Collected data entries
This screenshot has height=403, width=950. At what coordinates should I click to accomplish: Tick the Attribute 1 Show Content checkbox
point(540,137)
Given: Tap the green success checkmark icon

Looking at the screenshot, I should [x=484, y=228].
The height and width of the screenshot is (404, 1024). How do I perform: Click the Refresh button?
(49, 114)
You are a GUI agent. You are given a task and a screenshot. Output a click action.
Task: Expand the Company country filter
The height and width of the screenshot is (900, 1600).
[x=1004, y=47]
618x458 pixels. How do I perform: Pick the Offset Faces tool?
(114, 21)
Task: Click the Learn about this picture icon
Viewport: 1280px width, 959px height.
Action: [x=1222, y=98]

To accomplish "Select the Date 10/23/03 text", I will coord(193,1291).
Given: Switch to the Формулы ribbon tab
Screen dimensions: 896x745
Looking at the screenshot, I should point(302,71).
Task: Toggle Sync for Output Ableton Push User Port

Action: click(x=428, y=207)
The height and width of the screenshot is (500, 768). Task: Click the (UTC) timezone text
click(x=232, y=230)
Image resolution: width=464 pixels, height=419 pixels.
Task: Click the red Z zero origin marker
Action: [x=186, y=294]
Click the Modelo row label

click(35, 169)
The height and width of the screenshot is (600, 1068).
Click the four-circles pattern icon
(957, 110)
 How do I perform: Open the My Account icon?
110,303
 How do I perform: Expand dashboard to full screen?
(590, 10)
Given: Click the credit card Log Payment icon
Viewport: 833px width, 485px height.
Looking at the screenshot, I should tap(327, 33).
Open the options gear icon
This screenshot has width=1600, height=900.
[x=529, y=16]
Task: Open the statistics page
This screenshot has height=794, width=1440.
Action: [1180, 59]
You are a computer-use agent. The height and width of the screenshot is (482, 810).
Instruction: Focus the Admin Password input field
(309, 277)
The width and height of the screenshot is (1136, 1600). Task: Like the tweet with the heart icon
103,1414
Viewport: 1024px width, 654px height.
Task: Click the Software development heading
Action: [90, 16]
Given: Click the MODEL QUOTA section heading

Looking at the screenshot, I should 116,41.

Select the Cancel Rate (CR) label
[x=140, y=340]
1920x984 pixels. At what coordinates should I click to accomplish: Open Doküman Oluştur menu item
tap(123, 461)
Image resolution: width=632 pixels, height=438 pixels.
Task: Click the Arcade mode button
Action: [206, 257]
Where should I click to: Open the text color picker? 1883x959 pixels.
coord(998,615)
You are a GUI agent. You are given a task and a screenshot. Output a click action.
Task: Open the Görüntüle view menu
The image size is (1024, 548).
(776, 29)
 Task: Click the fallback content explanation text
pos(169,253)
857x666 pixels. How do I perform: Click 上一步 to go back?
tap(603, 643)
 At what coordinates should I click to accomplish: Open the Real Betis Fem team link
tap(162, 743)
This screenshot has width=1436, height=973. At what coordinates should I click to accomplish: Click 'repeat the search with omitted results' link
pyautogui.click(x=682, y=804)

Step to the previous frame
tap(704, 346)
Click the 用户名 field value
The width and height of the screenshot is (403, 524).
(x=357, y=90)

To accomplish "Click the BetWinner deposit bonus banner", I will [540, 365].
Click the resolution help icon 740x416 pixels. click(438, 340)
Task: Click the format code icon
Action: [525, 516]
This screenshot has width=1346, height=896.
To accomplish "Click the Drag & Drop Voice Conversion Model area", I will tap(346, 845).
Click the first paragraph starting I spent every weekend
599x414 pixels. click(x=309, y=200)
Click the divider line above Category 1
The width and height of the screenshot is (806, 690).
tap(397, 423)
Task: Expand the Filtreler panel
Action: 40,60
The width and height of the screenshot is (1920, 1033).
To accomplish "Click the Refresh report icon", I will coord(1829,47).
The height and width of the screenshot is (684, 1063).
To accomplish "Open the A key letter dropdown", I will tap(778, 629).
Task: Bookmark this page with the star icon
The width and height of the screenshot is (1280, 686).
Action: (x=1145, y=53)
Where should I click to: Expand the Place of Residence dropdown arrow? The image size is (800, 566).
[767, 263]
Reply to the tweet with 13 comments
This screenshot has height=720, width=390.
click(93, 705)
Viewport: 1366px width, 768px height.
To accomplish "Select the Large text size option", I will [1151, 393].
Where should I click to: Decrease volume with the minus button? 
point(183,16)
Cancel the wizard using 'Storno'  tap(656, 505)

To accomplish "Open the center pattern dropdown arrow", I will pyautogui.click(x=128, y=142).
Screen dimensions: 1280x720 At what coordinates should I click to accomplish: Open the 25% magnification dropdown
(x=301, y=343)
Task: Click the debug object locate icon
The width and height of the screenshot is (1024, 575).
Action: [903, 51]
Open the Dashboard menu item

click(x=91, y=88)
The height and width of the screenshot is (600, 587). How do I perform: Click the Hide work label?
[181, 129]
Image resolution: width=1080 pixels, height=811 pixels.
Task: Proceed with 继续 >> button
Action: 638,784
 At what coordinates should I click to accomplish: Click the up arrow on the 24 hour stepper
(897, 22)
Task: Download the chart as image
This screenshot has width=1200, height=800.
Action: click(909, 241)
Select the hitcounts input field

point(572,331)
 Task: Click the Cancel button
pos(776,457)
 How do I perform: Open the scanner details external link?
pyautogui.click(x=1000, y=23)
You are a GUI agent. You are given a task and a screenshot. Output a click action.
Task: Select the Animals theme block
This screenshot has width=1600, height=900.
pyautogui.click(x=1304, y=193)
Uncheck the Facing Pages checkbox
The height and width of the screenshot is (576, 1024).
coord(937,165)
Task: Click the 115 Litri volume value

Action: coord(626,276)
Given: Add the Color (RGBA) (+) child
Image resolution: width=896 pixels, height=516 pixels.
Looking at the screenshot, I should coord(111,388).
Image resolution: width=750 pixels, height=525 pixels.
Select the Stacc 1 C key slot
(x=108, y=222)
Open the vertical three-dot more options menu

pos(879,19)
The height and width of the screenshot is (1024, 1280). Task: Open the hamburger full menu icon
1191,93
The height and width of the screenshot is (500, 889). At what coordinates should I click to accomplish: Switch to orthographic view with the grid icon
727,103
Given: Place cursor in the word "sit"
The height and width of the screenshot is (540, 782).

About this exercise
Each of the entries must be written out again exactly.

Response area
This screenshot has height=403, width=950. At what coordinates should I click to accomplish: Tick the Attribute 1 Show Content checkbox
point(540,137)
Given: Tap the green success checkmark icon

Looking at the screenshot, I should [x=484, y=228].
The height and width of the screenshot is (404, 1024). How do I perform: Click the Refresh button?
(49, 114)
You are a GUI agent. You are given a task and a screenshot. Output a click action.
Task: Expand the Company country filter
The height and width of the screenshot is (900, 1600).
[x=1004, y=47]
618x458 pixels. How do I perform: Pick the Offset Faces tool?
(114, 21)
Task: Click the Learn about this picture icon
Viewport: 1280px width, 959px height.
Action: [x=1222, y=98]

To accomplish "Select the Date 10/23/03 text", I will coord(193,1291).
Given: Switch to the Формулы ribbon tab
Screen dimensions: 896x745
Looking at the screenshot, I should point(302,71).
Task: Toggle Sync for Output Ableton Push User Port

Action: click(x=428, y=207)
The height and width of the screenshot is (500, 768). Task: Click the (UTC) timezone text
click(x=232, y=230)
Image resolution: width=464 pixels, height=419 pixels.
Task: Click the red Z zero origin marker
Action: [x=186, y=294]
Click the Modelo row label

click(35, 169)
The height and width of the screenshot is (600, 1068).
Click the four-circles pattern icon
(957, 110)
 How do I perform: Open the My Account icon?
110,303
 How do I perform: Expand dashboard to full screen?
(590, 10)
Given: Click the credit card Log Payment icon
Viewport: 833px width, 485px height.
Looking at the screenshot, I should tap(327, 33).
Open the options gear icon
This screenshot has width=1600, height=900.
[x=529, y=16]
Task: Open the statistics page
This screenshot has height=794, width=1440.
Action: [1180, 59]
You are a computer-use agent. The height and width of the screenshot is (482, 810).
Instruction: Focus the Admin Password input field
(309, 277)
The width and height of the screenshot is (1136, 1600). Task: Like the tweet with the heart icon
103,1414
Viewport: 1024px width, 654px height.
Task: Click the Software development heading
Action: [90, 16]
Given: Click the MODEL QUOTA section heading

Looking at the screenshot, I should 116,41.

Select the Cancel Rate (CR) label
[x=140, y=340]
1920x984 pixels. At what coordinates should I click to accomplish: Open Doküman Oluştur menu item
tap(123, 461)
Image resolution: width=632 pixels, height=438 pixels.
Task: Click the Arcade mode button
Action: [206, 257]
Where should I click to: Open the text color picker? 1883x959 pixels.
coord(998,615)
You are a GUI agent. You are given a task and a screenshot. Output a click action.
Task: Open the Görüntüle view menu
The image size is (1024, 548).
(776, 29)
 Task: Click the fallback content explanation text
pos(169,253)
857x666 pixels. How do I perform: Click 上一步 to go back?
tap(603, 643)
 At what coordinates should I click to accomplish: Open the Real Betis Fem team link
tap(162, 743)
This screenshot has width=1436, height=973. At what coordinates should I click to accomplish: Click 'repeat the search with omitted results' link
pyautogui.click(x=682, y=804)

Step to the previous frame
tap(704, 346)
Click the 用户名 field value
The width and height of the screenshot is (403, 524).
(x=357, y=90)

To accomplish "Click the BetWinner deposit bonus banner", I will [540, 365].
Click the resolution help icon 740x416 pixels. click(438, 340)
Task: Click the format code icon
Action: [525, 516]
This screenshot has width=1346, height=896.
To accomplish "Click the Drag & Drop Voice Conversion Model area", I will tap(346, 845).
Click the first paragraph starting I spent every weekend
599x414 pixels. click(x=309, y=200)
Click the divider line above Category 1
The width and height of the screenshot is (806, 690).
tap(397, 423)
Task: Expand the Filtreler panel
Action: 40,60
The width and height of the screenshot is (1920, 1033).
To accomplish "Click the Refresh report icon", I will coord(1829,47).
The height and width of the screenshot is (684, 1063).
To accomplish "Open the A key letter dropdown", I will tap(778, 629).
Task: Bookmark this page with the star icon
The width and height of the screenshot is (1280, 686).
Action: (x=1145, y=53)
Where should I click to: Expand the Place of Residence dropdown arrow? The image size is (800, 566).
[767, 263]
Reply to the tweet with 13 comments
This screenshot has height=720, width=390.
click(93, 705)
Viewport: 1366px width, 768px height.
To accomplish "Select the Large text size option", I will [1151, 393].
Where should I click to: Decrease volume with the minus button? 
point(183,16)
Cancel the wizard using 'Storno'  tap(656, 505)

To accomplish "Open the center pattern dropdown arrow", I will pyautogui.click(x=128, y=142).
Screen dimensions: 1280x720 At what coordinates should I click to accomplish: Open the 25% magnification dropdown
(x=301, y=343)
Task: Click the debug object locate icon
The width and height of the screenshot is (1024, 575).
Action: [903, 51]
Open the Dashboard menu item

click(x=91, y=88)
The height and width of the screenshot is (600, 587). How do I perform: Click the Hide work label?
[181, 129]
Image resolution: width=1080 pixels, height=811 pixels.
Task: Proceed with 继续 >> button
Action: 638,784
 At what coordinates should I click to accomplish: Click the up arrow on the 24 hour stepper
(897, 22)
Task: Download the chart as image
This screenshot has width=1200, height=800.
Action: click(909, 241)
Select the hitcounts input field

point(572,331)
 Task: Click the Cancel button
pos(776,457)
 How do I perform: Open the scanner details external link?
pyautogui.click(x=1000, y=23)
You are a GUI agent. You are given a task and a screenshot. Output a click action.
Task: Select the Animals theme block
This screenshot has width=1600, height=900.
pyautogui.click(x=1304, y=193)
Uncheck the Facing Pages checkbox
The height and width of the screenshot is (576, 1024).
coord(937,165)
Task: Click the 115 Litri volume value

Action: coord(626,276)
Given: Add the Color (RGBA) (+) child
Image resolution: width=896 pixels, height=516 pixels.
Looking at the screenshot, I should coord(111,388).
Image resolution: width=750 pixels, height=525 pixels.
Select the Stacc 1 C key slot
(x=108, y=222)
Open the vertical three-dot more options menu

pos(879,19)
The height and width of the screenshot is (1024, 1280). Task: Open the hamburger full menu icon
1191,93
The height and width of the screenshot is (500, 889). At what coordinates should I click to accomplish: Switch to orthographic view with the grid icon
727,103
Given: Place cursor in the word "sit"
The height and width of the screenshot is (540, 782).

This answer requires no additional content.